Working data:
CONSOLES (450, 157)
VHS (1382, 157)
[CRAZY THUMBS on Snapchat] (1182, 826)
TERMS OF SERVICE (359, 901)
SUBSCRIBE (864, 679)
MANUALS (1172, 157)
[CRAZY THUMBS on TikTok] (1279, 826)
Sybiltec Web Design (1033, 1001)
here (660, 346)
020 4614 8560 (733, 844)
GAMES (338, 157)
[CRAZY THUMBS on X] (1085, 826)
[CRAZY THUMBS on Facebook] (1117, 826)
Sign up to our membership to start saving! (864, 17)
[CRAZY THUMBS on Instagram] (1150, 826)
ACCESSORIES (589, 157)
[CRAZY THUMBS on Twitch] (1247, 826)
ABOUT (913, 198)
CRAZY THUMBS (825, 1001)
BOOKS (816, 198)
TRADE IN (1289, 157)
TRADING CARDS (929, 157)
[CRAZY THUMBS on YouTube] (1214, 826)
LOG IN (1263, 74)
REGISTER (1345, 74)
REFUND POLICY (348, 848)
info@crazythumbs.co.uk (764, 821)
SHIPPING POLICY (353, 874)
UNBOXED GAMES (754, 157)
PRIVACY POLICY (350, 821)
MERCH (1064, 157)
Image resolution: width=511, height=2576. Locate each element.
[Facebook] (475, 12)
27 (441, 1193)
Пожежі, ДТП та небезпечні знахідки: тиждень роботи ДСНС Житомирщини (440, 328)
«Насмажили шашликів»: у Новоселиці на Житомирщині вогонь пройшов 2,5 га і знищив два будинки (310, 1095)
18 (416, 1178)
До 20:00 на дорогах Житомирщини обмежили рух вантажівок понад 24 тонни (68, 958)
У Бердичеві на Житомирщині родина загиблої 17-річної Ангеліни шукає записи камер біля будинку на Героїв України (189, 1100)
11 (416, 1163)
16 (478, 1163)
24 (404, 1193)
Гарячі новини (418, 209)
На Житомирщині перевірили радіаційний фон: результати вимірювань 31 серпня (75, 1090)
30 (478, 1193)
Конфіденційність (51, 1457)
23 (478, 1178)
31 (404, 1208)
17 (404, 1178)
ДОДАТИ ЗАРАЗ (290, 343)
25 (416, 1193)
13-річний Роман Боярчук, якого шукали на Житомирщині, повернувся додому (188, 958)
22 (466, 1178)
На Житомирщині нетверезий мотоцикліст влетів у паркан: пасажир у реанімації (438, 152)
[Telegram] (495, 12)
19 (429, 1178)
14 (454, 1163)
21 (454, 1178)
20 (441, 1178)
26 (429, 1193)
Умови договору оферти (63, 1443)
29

Task instructions: Every line that contains the string "POLICY" should be copied from the entries.

Response to this task:
REFUND POLICY (348, 848)
SHIPPING POLICY (353, 874)
PRIVACY POLICY (350, 821)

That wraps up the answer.